(What is needed)
Pull the text lines from every one of the entries below and reproduce them word for word, leaving the pictures out.

(Data excerpts)
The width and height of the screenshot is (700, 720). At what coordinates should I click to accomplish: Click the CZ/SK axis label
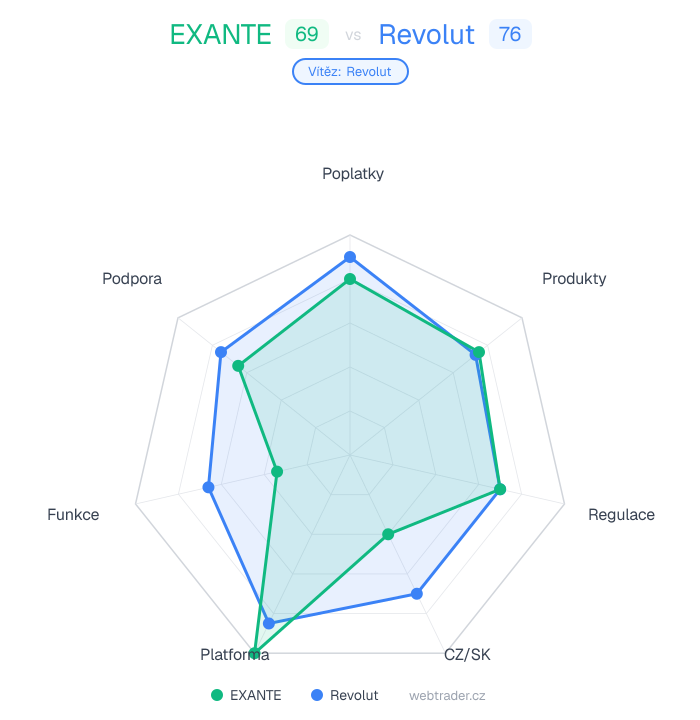pos(467,655)
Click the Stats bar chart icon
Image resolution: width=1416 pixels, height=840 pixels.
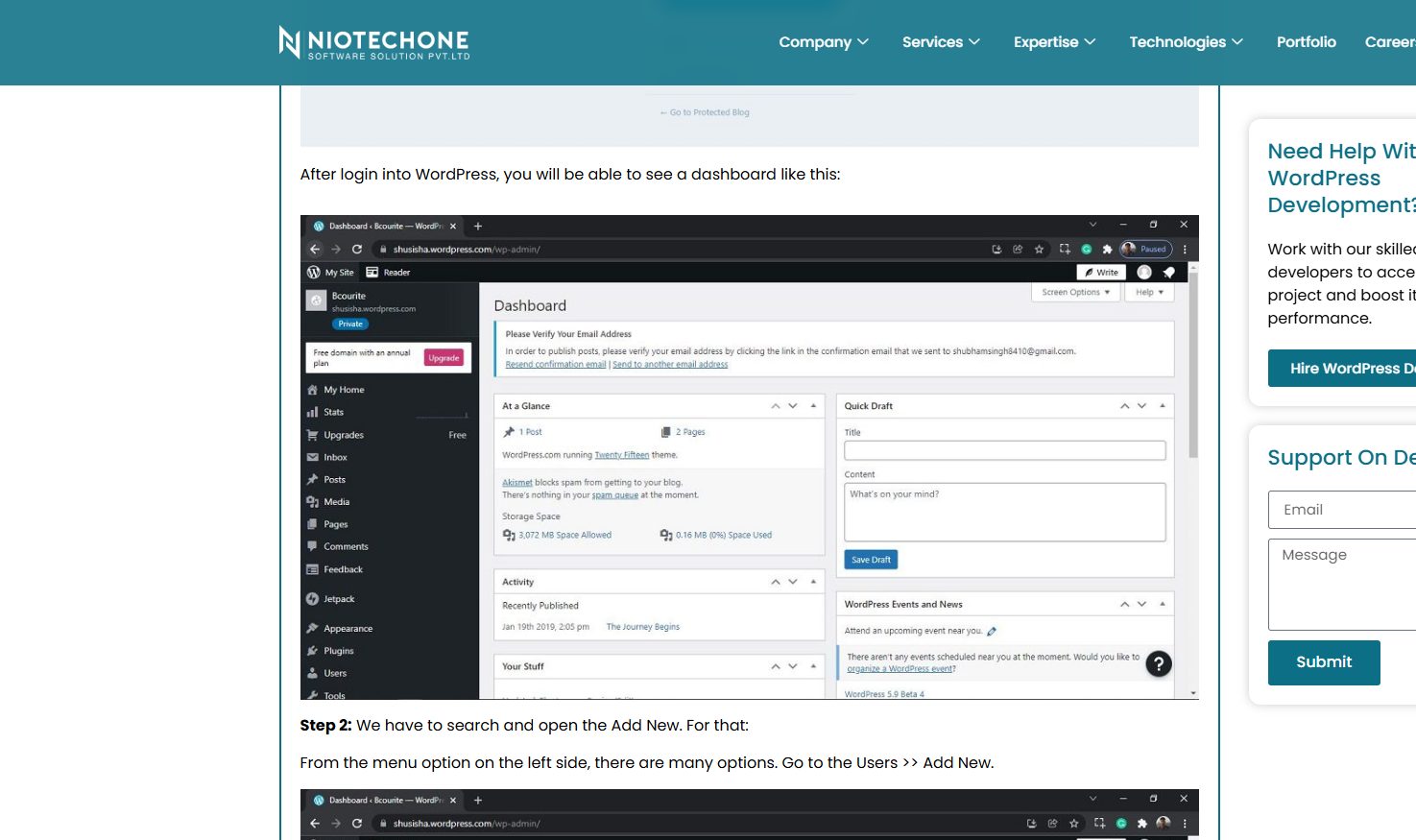[312, 412]
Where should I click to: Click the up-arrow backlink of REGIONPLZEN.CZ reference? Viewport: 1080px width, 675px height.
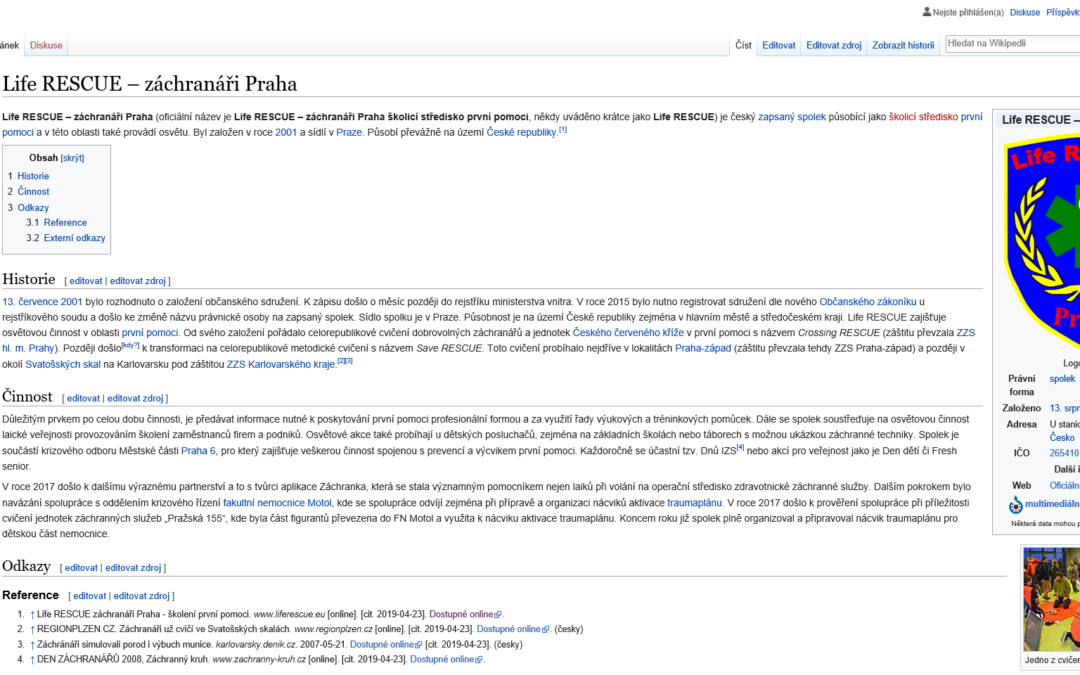32,629
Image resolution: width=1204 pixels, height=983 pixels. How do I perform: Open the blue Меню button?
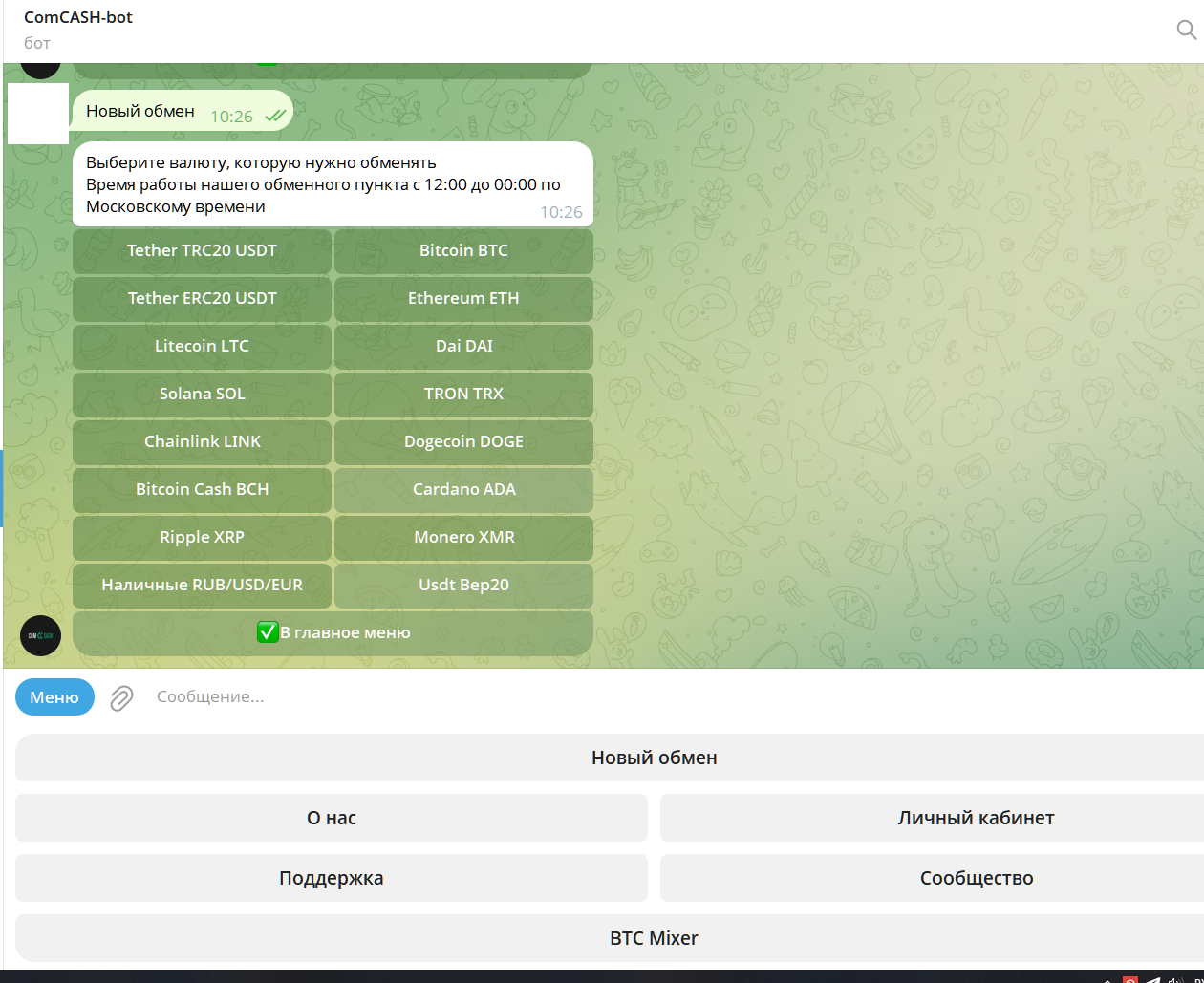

(Answer to the task)
The width and height of the screenshot is (700, 720). At what coordinates should I click to accomplish: Click the CZ/SK axis label
pos(467,655)
Click the Stats bar chart icon
Image resolution: width=1416 pixels, height=840 pixels.
[312, 412]
Where should I click to: Click the up-arrow backlink of REGIONPLZEN.CZ reference? Viewport: 1080px width, 675px height.
32,629
Image resolution: width=1204 pixels, height=983 pixels. How do I perform: Open the blue Меню button?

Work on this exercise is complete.